Wyangbot (talk · contribs)

Operator: Wyang (talk · contributions · Statistics · Recent activity · block log · User rights log · uploads · Global account information)

Bot's tasks for which permission is being sought: Batch uploading Ancient Chinese character images for use on Wiktionaries (PD-ancient).

Automatic or manually assisted: Mostly automatic (supervised).

Edit type (e.g. Continuous, daily, one time run): One-time run.

Maximum edit rate (e.g. edits per minute): 30/min.

Bot flag requested: (Y/N): Y.

Programming language(s): Python (Pywikibot)

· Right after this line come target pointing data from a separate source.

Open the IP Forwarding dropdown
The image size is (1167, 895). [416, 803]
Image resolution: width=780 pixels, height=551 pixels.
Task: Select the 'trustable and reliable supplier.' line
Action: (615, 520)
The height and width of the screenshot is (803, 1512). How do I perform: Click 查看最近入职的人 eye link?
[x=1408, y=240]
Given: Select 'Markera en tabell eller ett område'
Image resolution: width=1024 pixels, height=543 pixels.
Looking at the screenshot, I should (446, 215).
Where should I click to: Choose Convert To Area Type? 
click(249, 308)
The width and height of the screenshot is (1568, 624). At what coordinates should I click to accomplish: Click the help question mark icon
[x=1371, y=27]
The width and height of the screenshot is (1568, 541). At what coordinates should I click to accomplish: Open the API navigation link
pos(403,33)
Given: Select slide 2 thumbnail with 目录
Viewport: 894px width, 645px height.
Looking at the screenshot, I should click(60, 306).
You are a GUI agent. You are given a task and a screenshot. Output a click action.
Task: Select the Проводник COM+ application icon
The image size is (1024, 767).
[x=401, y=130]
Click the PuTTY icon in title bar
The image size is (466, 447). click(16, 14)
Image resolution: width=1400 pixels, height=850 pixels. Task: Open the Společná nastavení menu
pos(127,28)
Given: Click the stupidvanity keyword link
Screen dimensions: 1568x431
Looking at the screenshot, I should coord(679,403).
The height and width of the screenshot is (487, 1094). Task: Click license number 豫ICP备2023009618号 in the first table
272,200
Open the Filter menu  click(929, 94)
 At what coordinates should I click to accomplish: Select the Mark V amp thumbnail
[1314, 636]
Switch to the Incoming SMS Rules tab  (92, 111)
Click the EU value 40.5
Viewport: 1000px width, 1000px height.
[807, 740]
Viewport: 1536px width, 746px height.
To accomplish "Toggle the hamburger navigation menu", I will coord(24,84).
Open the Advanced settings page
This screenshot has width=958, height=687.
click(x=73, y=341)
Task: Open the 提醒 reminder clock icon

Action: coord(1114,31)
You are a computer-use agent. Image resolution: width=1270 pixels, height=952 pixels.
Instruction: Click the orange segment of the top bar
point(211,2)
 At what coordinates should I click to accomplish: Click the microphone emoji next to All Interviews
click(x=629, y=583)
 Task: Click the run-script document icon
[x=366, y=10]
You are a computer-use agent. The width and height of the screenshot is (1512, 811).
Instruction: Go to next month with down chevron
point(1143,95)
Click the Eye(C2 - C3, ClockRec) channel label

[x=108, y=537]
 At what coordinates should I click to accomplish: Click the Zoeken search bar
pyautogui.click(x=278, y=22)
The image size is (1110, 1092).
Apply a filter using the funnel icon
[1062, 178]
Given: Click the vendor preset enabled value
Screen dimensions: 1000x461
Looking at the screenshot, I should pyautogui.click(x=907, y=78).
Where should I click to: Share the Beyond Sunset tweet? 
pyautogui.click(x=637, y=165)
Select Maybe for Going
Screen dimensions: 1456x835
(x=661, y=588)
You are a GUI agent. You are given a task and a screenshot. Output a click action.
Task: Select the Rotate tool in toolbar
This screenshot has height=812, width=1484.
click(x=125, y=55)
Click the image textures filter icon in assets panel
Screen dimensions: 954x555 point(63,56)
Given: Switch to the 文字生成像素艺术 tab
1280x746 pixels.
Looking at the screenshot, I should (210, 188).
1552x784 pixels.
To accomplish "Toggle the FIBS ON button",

Wyang (talk) 01:44, 8 July 2016 (UTC)[reply]

Discussion

  • Please don't make large batch uploads before this discussion end.
  • Please create bot user page (see {{Bot}}).
  • Please wrap all text English text in {{ACClicense}} in {{En}} (but this is not related to bot directly).
EugeneZelenko (talk) 13:57, 8 July 2016 (UTC)[reply]
Please help make this as prompt as possible - pages on the English Wiktionary are waiting for these images to be uploaded to display their contents properly (wikt:Module:zh-glyph). Newly uploaded entries are made to conform to existing formats. This is a one-time upload so even a temporary bot flag would be sufficient. Wyang (talk) 22:25, 10 July 2016 (UTC)[reply]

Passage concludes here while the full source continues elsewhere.